La situation actuelle provoque l'émergence progressive d'un nouveau modèle économique avec des budgets moins élevés et des financements publics accrus. D'où la place de plus en plus grande des collectivités locales dans l'ensemble des projets qui s'inscrivent dans le cadre d'un modèle de financement mixte, la télévision locale ayant besoin, comme la presse quotidienne, de deux sources de revenus pour être économiquement viable. L'actualisation de l'étude que j'ai citée devrait faire apparaître une baisse des budgets moyens des chaînes de la TNT, baisse qui est rendue possible par la diminution du nombre des personnels. Et si les chaînes locales peuvent jouer sur un certain nombre de postes budgétaires pour réduire leurs coûts, il en est un sur lequel elles n'ont aucune maîtrise, c'est celui de la diffusion.
Nous saluons le volontarisme du législateur, lequel, en octroyant aux télévisions locales une fréquence sur le multiplex GR1, a favorisé leur émergence. La qualité et la couverture associées à ce choix technique sont indéniables. Toutefois, il y a un bémol : les zones de couverture sont imposées et les coûts de diffusion tendent à s'envoler, en particulier celui des fréquences non utilisées. Nous ne pouvons donc que nous féliciter de la réflexion que vous avez engagée sur la création d'un fonds destiné à prendre en charge une partie de nos coûts de diffusion.
Notre organisation est une structure de réflexion et d'expérimentation au service des chaînes de télévision en territoire rural, peu peuplé et de montagne. Je représente aussi l'Association des maires de France (AMF), puisque je suis Président de sa mission « télévisions locales », et l'Association nationale des élus de montagne (ANEM) dont je suis membre.

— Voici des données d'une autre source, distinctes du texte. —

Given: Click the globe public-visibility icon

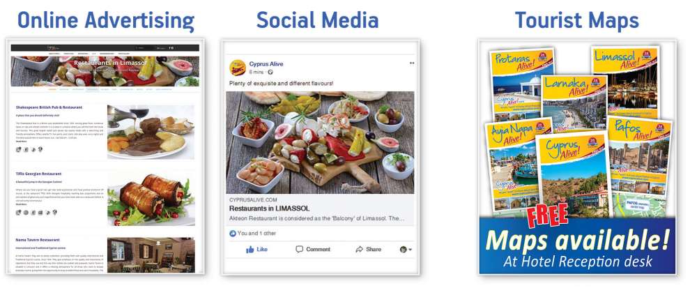Looking at the screenshot, I should 270,72.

Nous sommes contraints, dans le cadre de la diffusion de la TNT, de payer des coûts exorbitants et qui augmentent d'une année sur l'autre sans visibilité de notre part. Les tarifs qui nous sont imposés correspondent pour partie à des services qui ne sont pas effectués ou qui ne nous concernent pas, comme le transport des signaux vers les satellites ou les coûts de structure de la tête de réseau national, tandis qu'en système analogique, étant nos propres diffuseurs, nous maîtrisions nos fréquences et nos coûts. De ce fait, des chaînes locales déposent leur bilan ou sont contraintes de refuser des extensions de leur couverture.
Pour couvrir un département comme celui des Alpes de Haute-Provence, qui compte 165 000 habitants sur un vaste territoire, il faudrait 45 émetteurs dont le coût varie entre 6 000 à 7 000 euros.

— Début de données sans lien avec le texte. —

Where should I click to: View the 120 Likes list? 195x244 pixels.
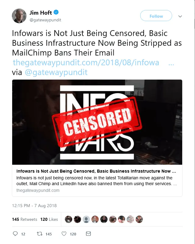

L'ANEM souhaitait que les télévisions locales ne payent que les sites utilisés, mais cela n'a pas été possible. C'est pourquoi nous avons saisi le CSA pour que soient étudiées des solutions alternatives à l'utilisation du multiplex GR1 afin de sécuriser dans la durée la diffusion des chaînes locales, lesquelles participent au pluralisme du paysage audiovisuel.

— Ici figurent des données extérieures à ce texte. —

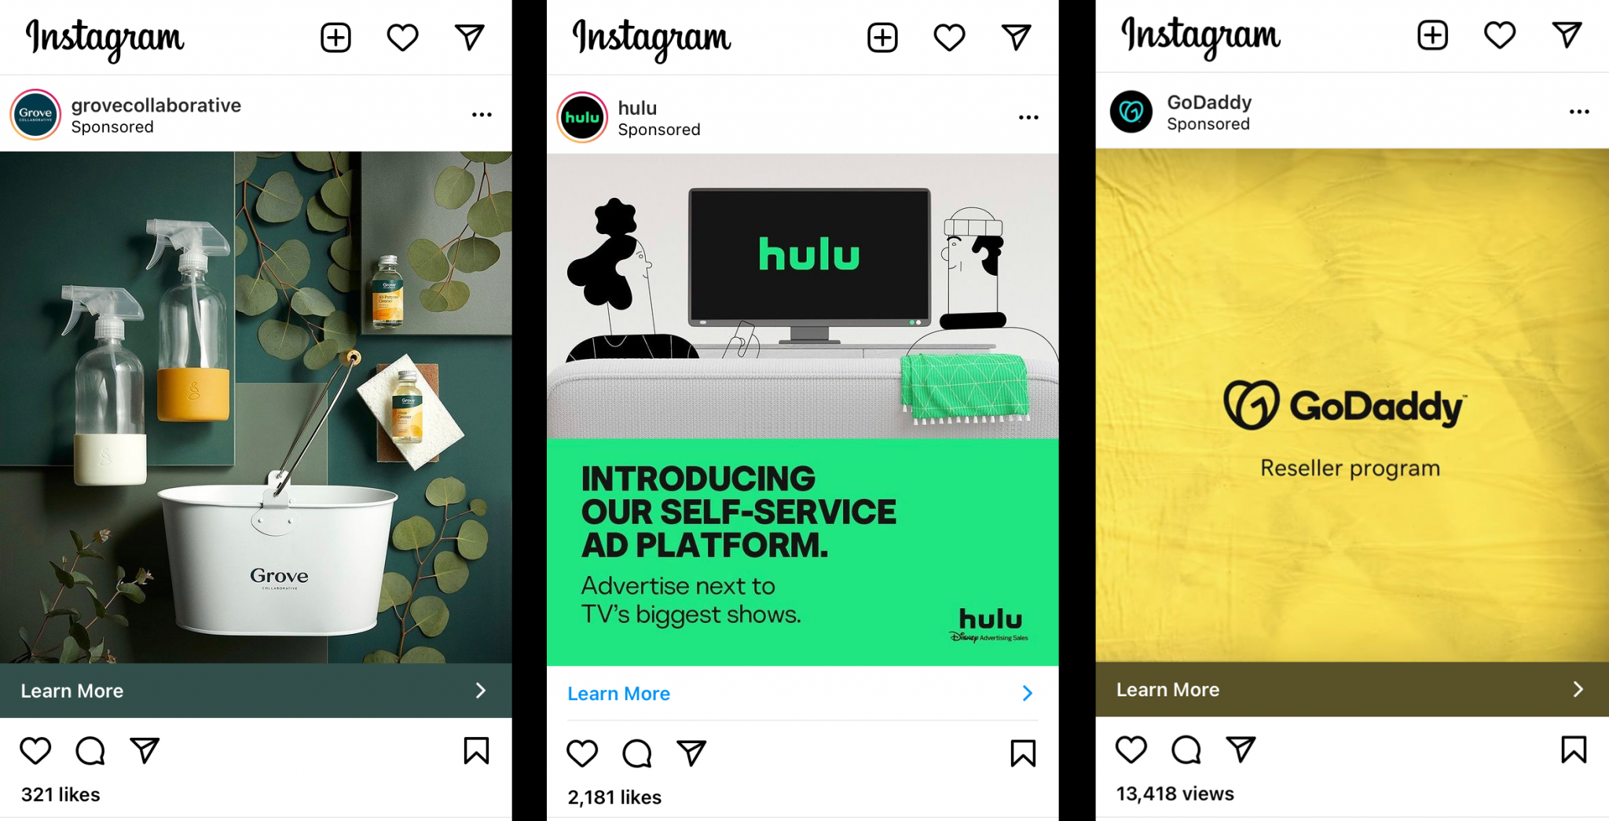Save the hulu post with bookmark
The image size is (1609, 821).
click(1023, 753)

On peut envisager deux solutions extrêmes, et une troisième consistant en un compromis entre ces deux solutions.
La première solution consiste à faire financer la diffusion par l'État, demande qu'a formulée l'AMF à plusieurs reprises. Le coût d'une telle solution serait faible si on le compare aux dotations budgétaires attribuées à France Télévisions – 2 550 millions d'euros pour 2010 — et à ARTE – 240 millions d'euros. Moins de 0,2 % seulement du montant de la dotation de France Télévisions suffirait à financer le coût de la diffusion de toutes les chaînes locales françaises existantes.
La deuxième solution serait de faire débloquer par le CSA la fréquence nécessaire pour exploiter un multiplex local, dont le coût serait partagé par plusieurs chaînes locales dans un même secteur. Par exemple, dans ma région, la chaîne locale de Marseille occupant la place sur le multiplex GR1 et couvrant une vaste zone, il n'est pas possible pour le pays d'Aix d'avoir une télévision locale ; quant à nous, qui sommes au-dessus du pays d'Aix, il faut que l'on extraie des émetteurs la chaîne de Marseille pour la remplacer par la nôtre. Le CSA pourrait débloquer une fréquence nous permettant d'avoir un multiplex local partagé par plusieurs chaînes locales, et de la sorte, nous aurions la possibilité de faire jouer la concurrence entre opérateurs, ce qui permettrait d'abaisser les coûts – ce qui n'est pas possible avec le GR1, qui est le monopole de l'opérateur historique, TDF. J'ajoute que, à Paris ou en Vendée, à titre exceptionnel, une fréquence a été accordée pour plusieurs chaînes locales d'un même secteur. Alors qu'on entend souvent le CSA dire qu'il n'y a pas de fréquences disponibles, pourquoi ne pas interroger toutes les chaînes locales de France pour savoir s'il existe des possibilités similaires dans leur zone ?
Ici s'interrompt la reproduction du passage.